ESPN's Jenna Laine, who initially reported the injury, said Brady doesn't expect to deal with "any issues beyond soreness" in preparation for Thursday (October 14) night's game against the Philadelphia Eagles at Lincoln Financial Field.
Brady's primary wide receiver, Mike Evans, told reporters he was unaware of the quarterback's injury during Sunday's win, while offensive coordinator Byron Leftwich confirmed he found out "very late in the game," ESPN reports.
Brady was seen with tape on his thumb and wrist after the game and said he's "old school" when it comes to injuries, opting not to disclose or reveal information about them.
"In my younger days, I probably would have never showed you guys," Brady said via ESPN'. "I'd probably try to keep it a secret. But, I think, at my old age, I don't care so much. It's just kind of a football injury, so I'll do my best to get ready for this game -- we'll see what happens."
In June, Brady told reporters at the Bucs' minicamp that he's confident "he'll be able to do some different things" he was unable to do in 2020 now that's finally had the surgical procedure he needed since last offseason, having played through a knee injury en route to winning his seventh Super Bowl in February.

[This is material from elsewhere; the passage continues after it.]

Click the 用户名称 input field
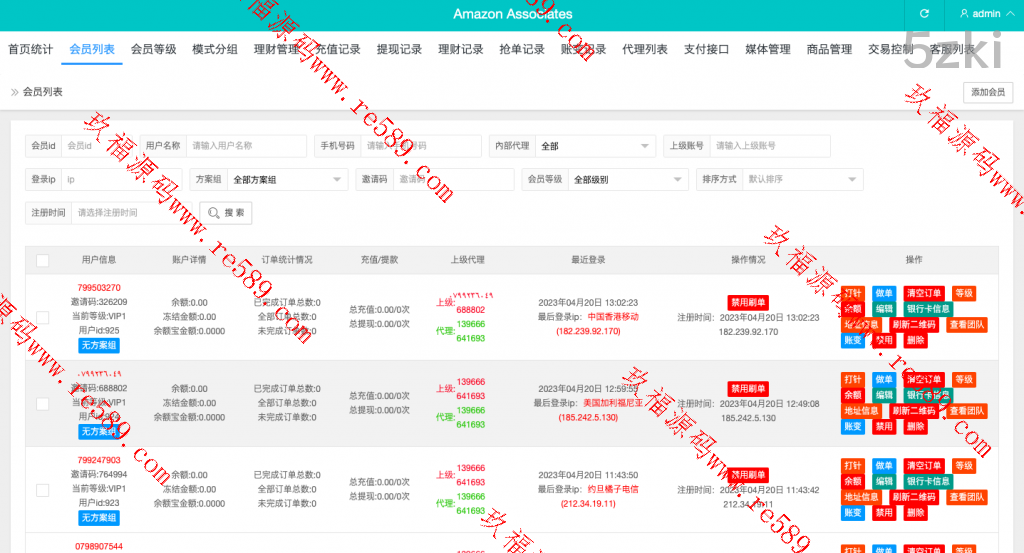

"It was an injury I dealt with really since last April, May," Brady said. "I knew I would have to do something at the end of the year. Happy I did it.
"Something that certainly needed to be done. And there was a great outcome. I'm happy about that. I feel I'll be able to so some different things this year than I was able to do last year."
Brady recorded 201 yards and three touchdowns on 21 of 29 passing in Super Bowl LV, winning a record fifth Super Bowl MVP Award, which surpassed his own previous record set in Super Bowl LI (2017).
On Sunday, the 44-year-old quarterback extended his NFL record for career passing yard to 80,971 yards and touchdowns to 596.